Statistics Canada in 2018 estimated that 20 per cent of Canadians aged 25-64 are living with a disability, including 645,000 people who could be working but are not. That’s a lot of talent sitting on the sidelines, many of whom surely face barriers in a typical work environment.

It’s a shame that so many people with disabilities have difficulty obtaining work. A 2023 Bank of Canada survey shows that businesses are worried about a shortage in labour to fill the reported 855,890 job vacancies. I can’t help but wonder: How many of those vacancies would be filled by the hundreds of thousands of job-hungry Canadians with disabilities if hiring teams embraced inclusion, accessibility and flexibility?

Meanwhile, a 2022 Osler study found persons with disabilities hold 0.6 per cent of board seats and a mere 0.06 per cent of executive officer positions among 250 Canadian companies disclosing such information – far below the 20 per cent of working-aged Canadians experiencing disability. So, while most companies don’t disclose information on disability in leadership, the available data suggest people with disabilities are largely excluded from the top ranks of corporate Canada.
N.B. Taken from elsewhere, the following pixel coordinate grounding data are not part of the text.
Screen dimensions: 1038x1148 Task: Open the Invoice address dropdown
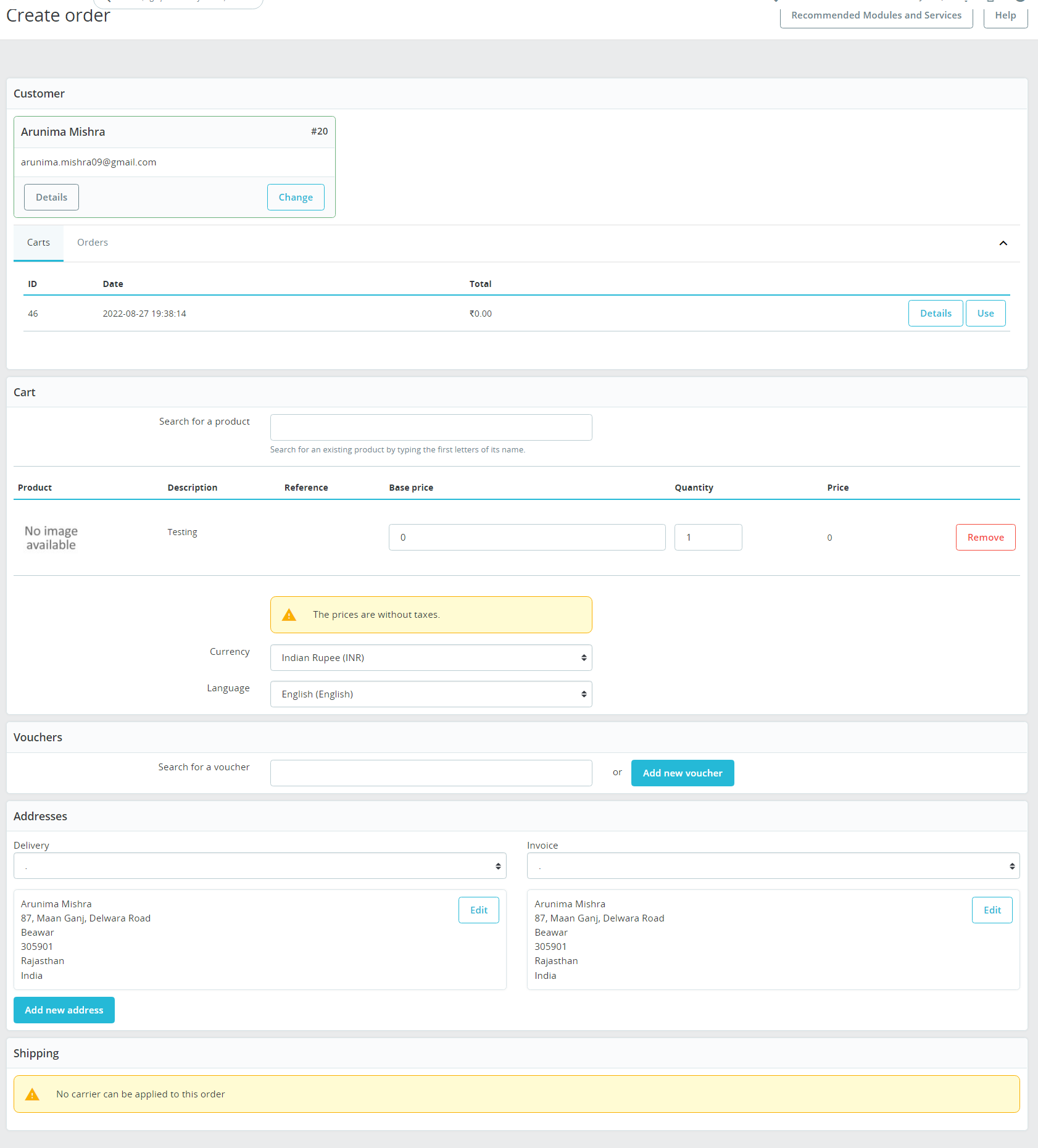tap(773, 866)
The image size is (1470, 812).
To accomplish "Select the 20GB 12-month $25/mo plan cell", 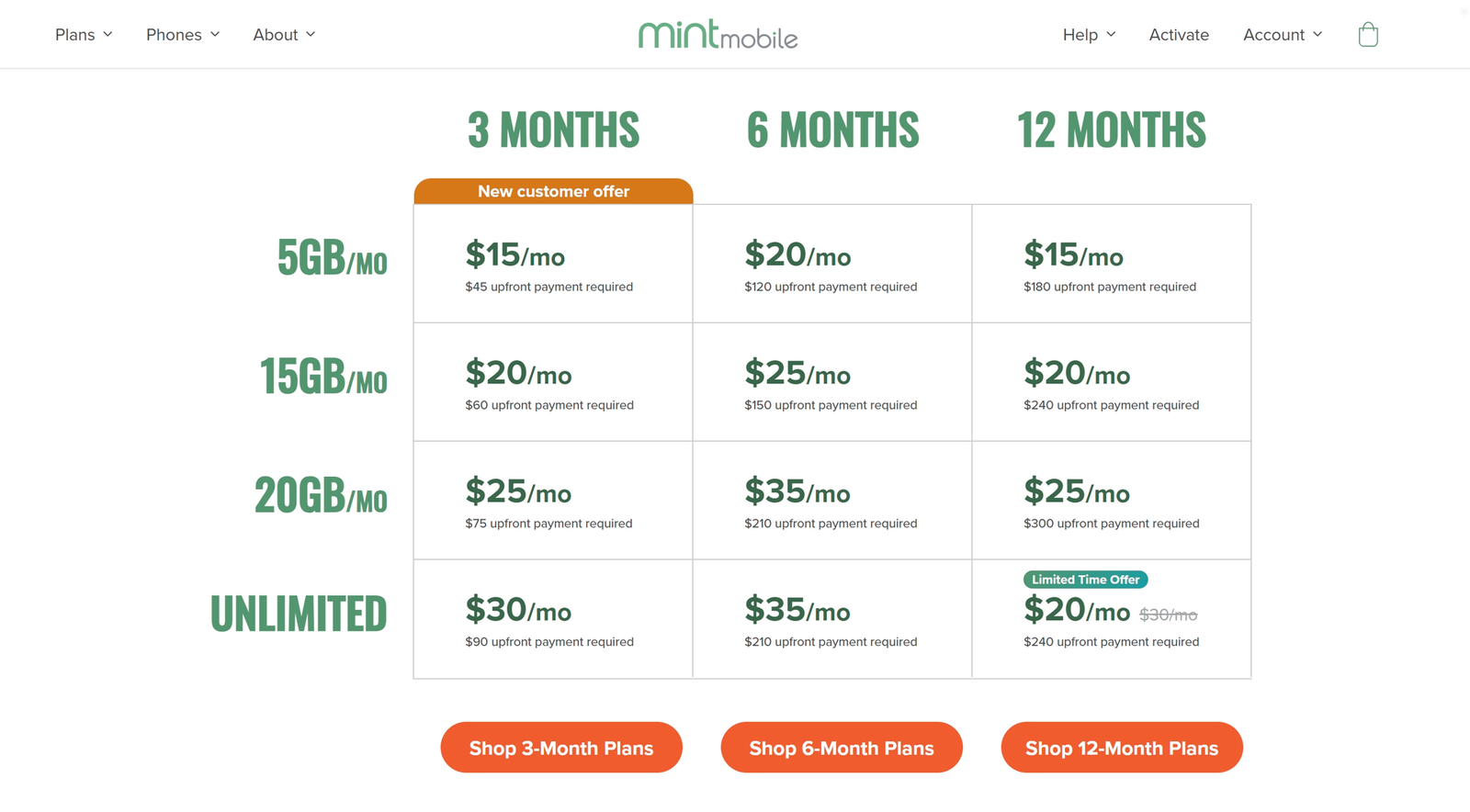I will tap(1112, 501).
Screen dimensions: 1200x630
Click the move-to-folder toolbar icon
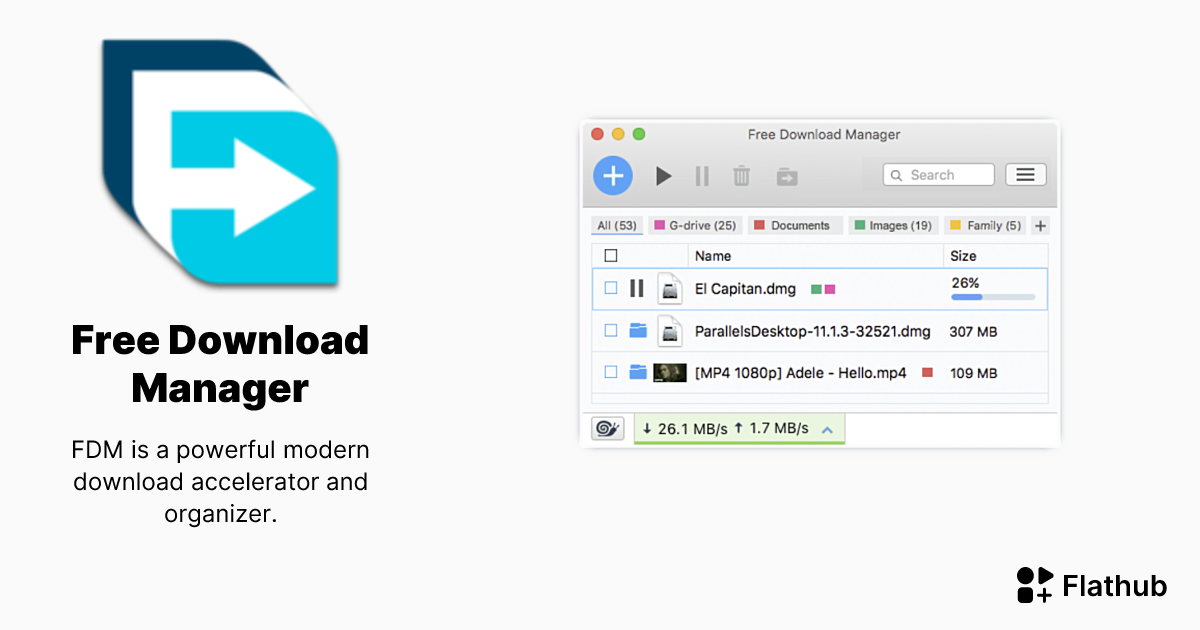tap(787, 176)
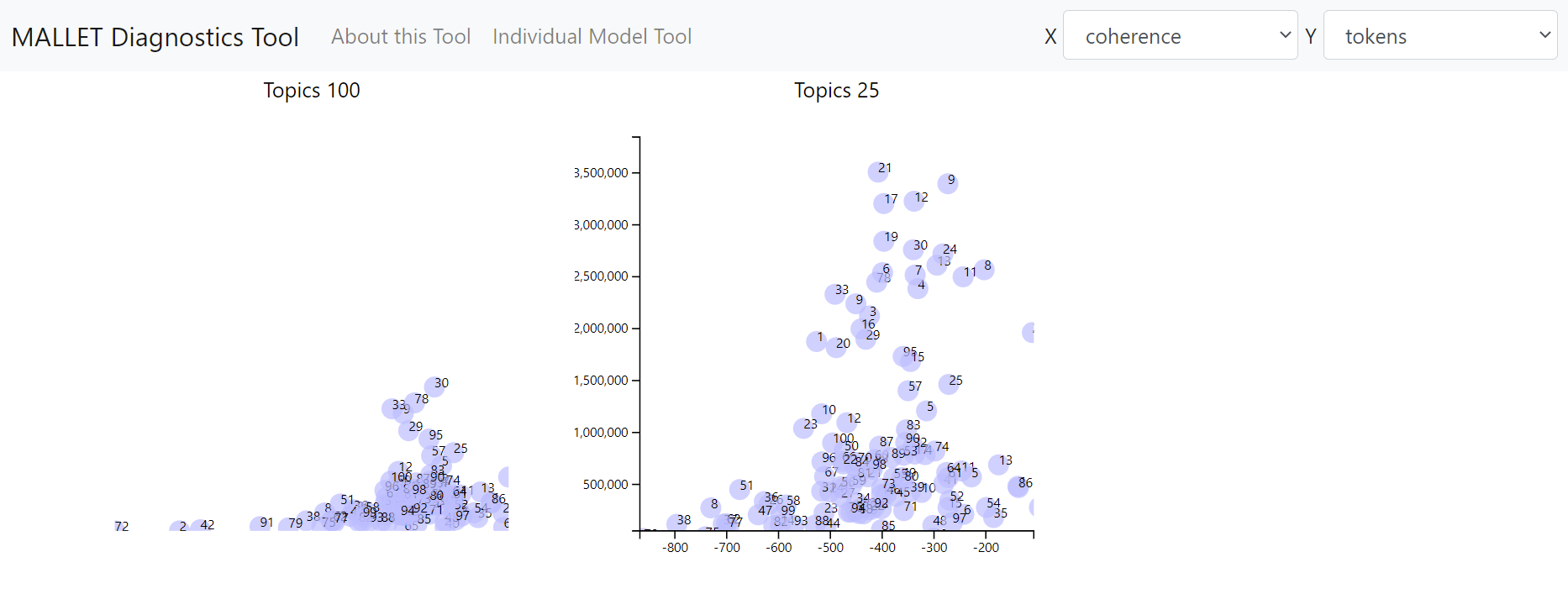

Relatedly, a 2021 Angus Reid survey found that 40 per cent of Canadians living with disabilities say corporations fall short on hiring them. This is a missed opportunity: Companies with inclusive and accessible hiring practices enjoy business benefits such as tapping into a larger pool of talent and expanding their customer base. For instance, 62 per cent of Canadians say they would be more likely to buy from a company that supports people with disabilities.

Furthermore, investors believe diversity and inclusion – including disability inclusion – are good for business. That’s why 54 institutional investors managing more than $2-trillion in assets signed the Canadian Investor Statement on Diversity & Inclusion, which states that “higher levels of diversity and inclusion are associated with improved corporate financial performance, driving growth, and strengthening employee engagement.” The pledge also says inclusion contributes to an improved reputation, and a stronger governance and risk profile.

While many would like to see the inclusion of people with disabilities and other under-represented groups in corporate leadership, it is hard to track this information because most companies don’t disclose it. This is all the more reason that, when Canada’s securities regulators update their relevant rules, they need to adopt the disclosure-based approach.